TV Programmes can Inform and Entertain but what is Remembered Later
There is so much media available these days that it is often easy to just flit between different programmes all the time. Although this might be entertaining, when it comes to television documentaries that have an interesting subject, it can be beneficial to record or download the programme if knowledge retention is at least part of the reason for viewing. As Barry Gordon, M.D., Ph.D. stated on the aarp.org magazine website: ‘Sometimes the best way to remember something is not to have to remember it at all. If you can, write it down! The worst pen is still better than the best memory. Also, the simple act of writing something down helps engrave it in your memory, and having it written down will also boost your confidence. So when you write something down, you may find you remember it perfectly, and never have to look at your note!’
The Pros and Cons of Digital Age Media for the Television Documentary Viewer
As argued in How to Learn from Television in the Digital Age, the phenomenal advances in media technology over the last couple of decades have provided fantastic opportunities for the consumer.
However, as set out in the introductory paragraph, this can also lead to attention deficits, as competing programmes and mediums lead the viewer to miss some of an interesting television documentary.
Even if attention is maintained for the whole of the programme, a viewer must ask themselves: how much will be remembered the next week or month?

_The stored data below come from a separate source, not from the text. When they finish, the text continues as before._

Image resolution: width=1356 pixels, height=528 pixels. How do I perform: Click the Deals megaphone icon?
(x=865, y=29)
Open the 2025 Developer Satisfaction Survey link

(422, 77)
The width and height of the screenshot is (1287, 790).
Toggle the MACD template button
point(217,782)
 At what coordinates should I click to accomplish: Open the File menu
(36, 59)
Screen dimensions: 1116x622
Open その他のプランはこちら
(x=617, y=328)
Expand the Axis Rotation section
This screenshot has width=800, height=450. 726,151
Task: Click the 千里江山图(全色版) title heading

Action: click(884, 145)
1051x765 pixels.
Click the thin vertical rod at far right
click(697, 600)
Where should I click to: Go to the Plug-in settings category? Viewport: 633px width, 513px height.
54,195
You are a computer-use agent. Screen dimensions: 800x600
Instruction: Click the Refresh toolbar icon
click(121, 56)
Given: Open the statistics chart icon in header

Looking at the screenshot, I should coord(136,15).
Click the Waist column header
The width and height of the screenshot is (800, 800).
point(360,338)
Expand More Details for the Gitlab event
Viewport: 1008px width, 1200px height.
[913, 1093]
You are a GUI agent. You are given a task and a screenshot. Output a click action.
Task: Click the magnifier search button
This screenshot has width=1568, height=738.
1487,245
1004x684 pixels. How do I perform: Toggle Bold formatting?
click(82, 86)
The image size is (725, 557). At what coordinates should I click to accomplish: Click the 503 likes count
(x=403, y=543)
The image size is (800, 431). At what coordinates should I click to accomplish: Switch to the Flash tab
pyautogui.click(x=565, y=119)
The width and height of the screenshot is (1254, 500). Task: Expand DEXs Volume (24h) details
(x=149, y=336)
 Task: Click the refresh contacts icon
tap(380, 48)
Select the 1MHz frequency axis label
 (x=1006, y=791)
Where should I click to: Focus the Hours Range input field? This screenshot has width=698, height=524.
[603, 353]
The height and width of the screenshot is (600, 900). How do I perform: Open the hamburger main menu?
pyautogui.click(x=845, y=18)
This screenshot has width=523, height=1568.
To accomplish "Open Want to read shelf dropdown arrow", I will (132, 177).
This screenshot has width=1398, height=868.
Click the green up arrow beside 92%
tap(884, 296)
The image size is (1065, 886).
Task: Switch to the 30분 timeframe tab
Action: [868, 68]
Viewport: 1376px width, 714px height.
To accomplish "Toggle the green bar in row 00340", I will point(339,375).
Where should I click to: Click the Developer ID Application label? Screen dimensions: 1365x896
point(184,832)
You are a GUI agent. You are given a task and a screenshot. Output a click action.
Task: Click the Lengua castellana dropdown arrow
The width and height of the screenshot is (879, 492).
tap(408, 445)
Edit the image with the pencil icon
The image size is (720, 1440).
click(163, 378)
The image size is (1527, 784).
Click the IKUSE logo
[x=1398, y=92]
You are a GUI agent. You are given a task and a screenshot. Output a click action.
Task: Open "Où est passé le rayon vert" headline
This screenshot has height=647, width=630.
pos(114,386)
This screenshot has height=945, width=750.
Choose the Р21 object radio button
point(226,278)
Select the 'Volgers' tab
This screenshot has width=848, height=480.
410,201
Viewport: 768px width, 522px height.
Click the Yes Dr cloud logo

Record or Download Interesting Documentaries
The first action that a viewer can take to increase their potential capacity for memory retention is to tape or download the programme.
Of course, the technology to tape television programmes has been available for decades, but with digital boxes it is now possible to conveniently record straight onto your television, and even capture a whole series with one click of a button.
This means that you can always watch a television documentary to refresh your memory, and improve knowledge retention.
If evidence of the power of repeated viewing is needed, think of the people who know all the gags from Fawlty Towers or Friends: they are unlikely to have only watched each episode once!
Take Notes from Television Documentaries
Of course, watching the same documentary programme over and over again might become a little tedious after a while, no matter how interesting it is.
So, as Barry Gordon, M.D., Ph.D. has advised, maybe it is better to take notes of the most interesting information, and then follow it up on the Internet or in books.
Whether you are interested in animal biology, space physics or human history, television documentaries could be the first step on the road to becoming an expert.